Die Spieler waren Montagmittag aus dem Trainingslager in Dubai in die Schweiz zurückgekehrt und wurden unverzüglich in ein Hotel in Genf gefahren, wo sie von Tschagajew und dessen Vizepräsidenten Islam Satujew über das Ende der Zusammenarbeit informiert worden sein sollen, hieß es zunächst. Lediglich die Modalitäten über die Auflösung der zum Teil mehrjährigen Arbeitsverträge seien noch nicht geregelt.

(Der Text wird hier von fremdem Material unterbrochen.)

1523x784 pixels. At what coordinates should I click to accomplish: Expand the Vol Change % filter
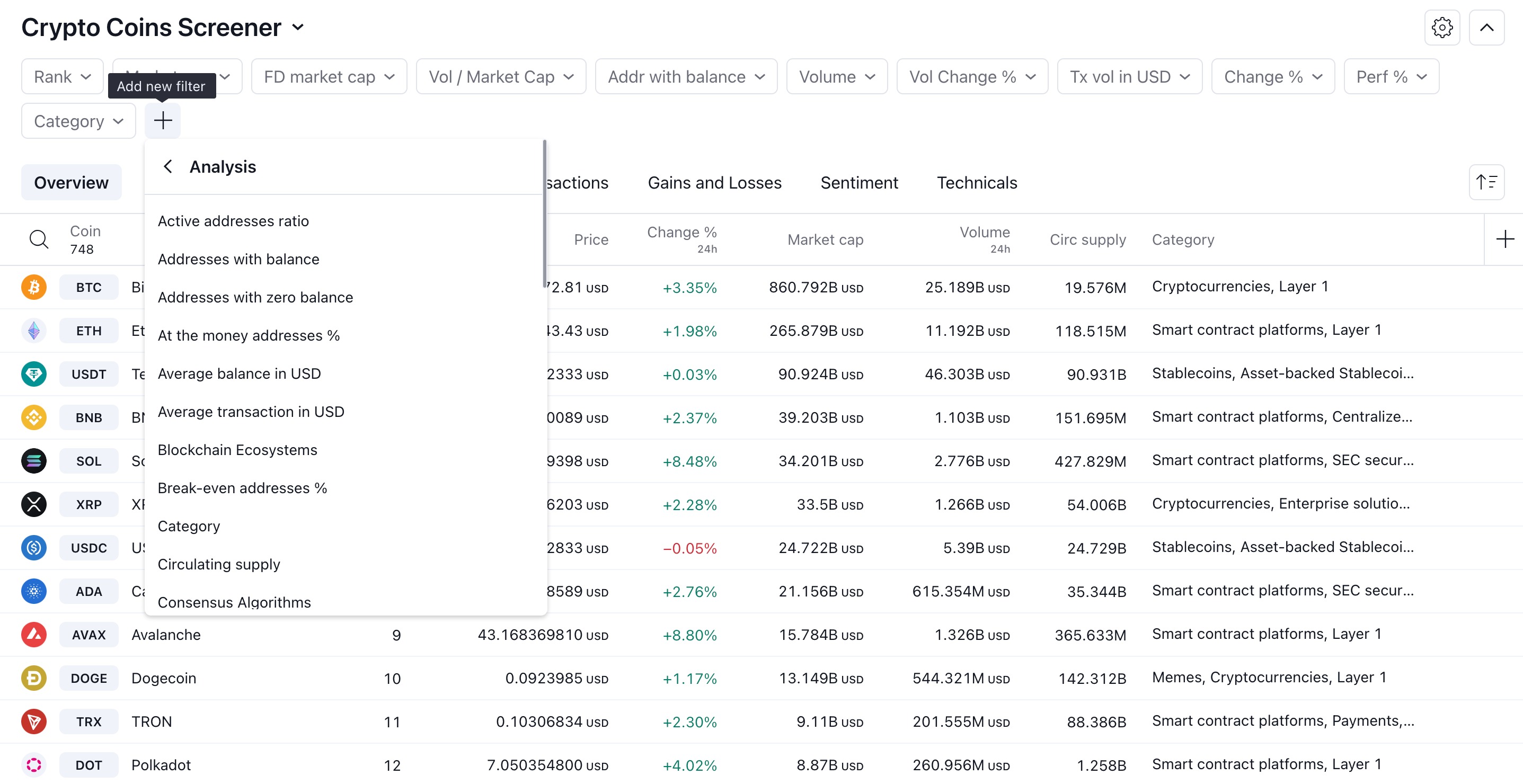pos(972,76)
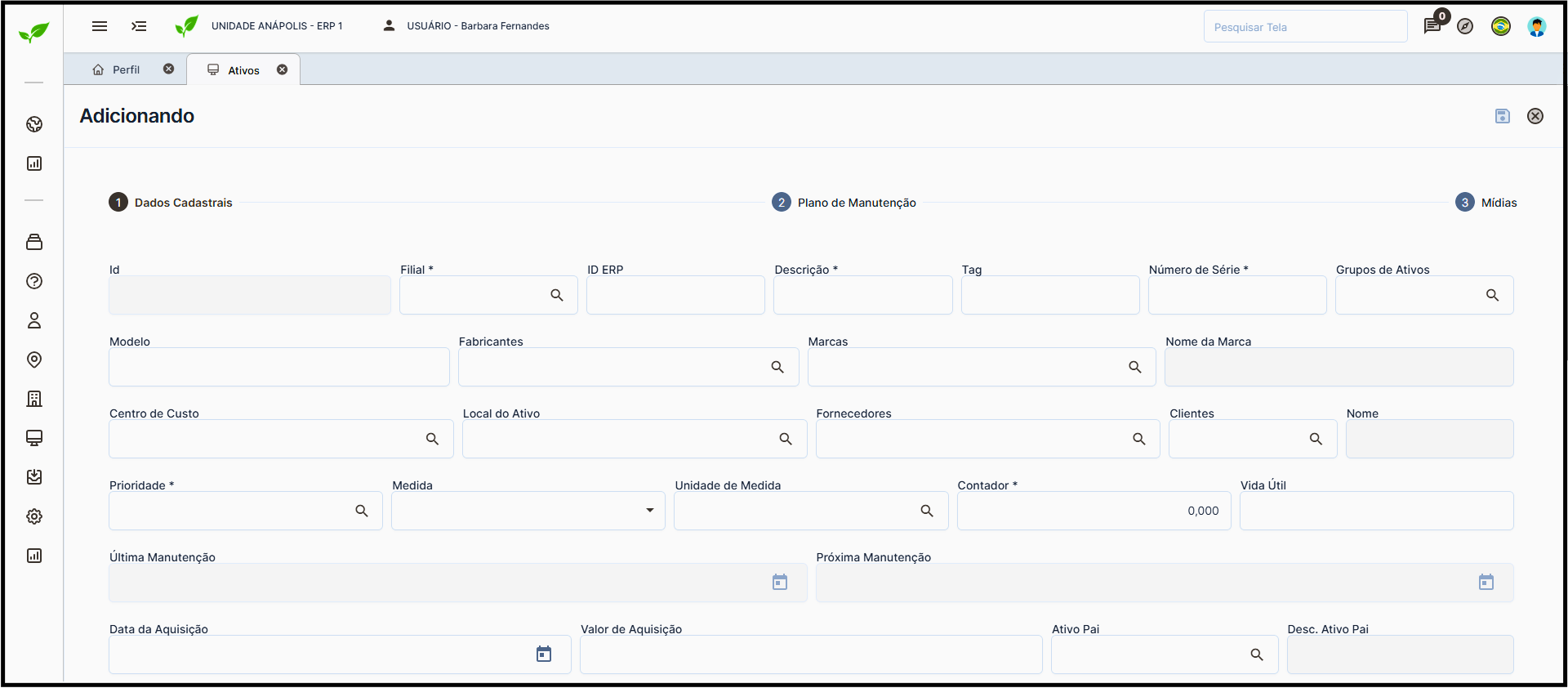1568x688 pixels.
Task: Select the Brazil flag language icon
Action: pyautogui.click(x=1500, y=26)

"Können uns neue Zukunft suchen"
Die Nachricht des Führungsduos sei unmissverständlich gewesen. "Wir alle sind freigestellt und können uns eine neue Zukunft suchen", erklärte Klubmanager Raoul Savoy noch nach der Besprechung. Einzelne Spieler hatten bereits zuvor erste Gespräche mit anderen Vereinen geführt, außerdem kam der spanische Trainer Victor Munoz erst gar nicht wieder in die Schweiz zurück.
Anwalt will von nichts wissen
Ob der Verein Xamax damit tatsächlich aufhört zu existieren, ist aber nach wie vor ungeklärt. Denn Klubanwalt Pierre Toffel wollte am Dienstagabend davon nichts wissen. Die Spieler würden nun lediglich einige Tage Urlaub machen, versicherte er.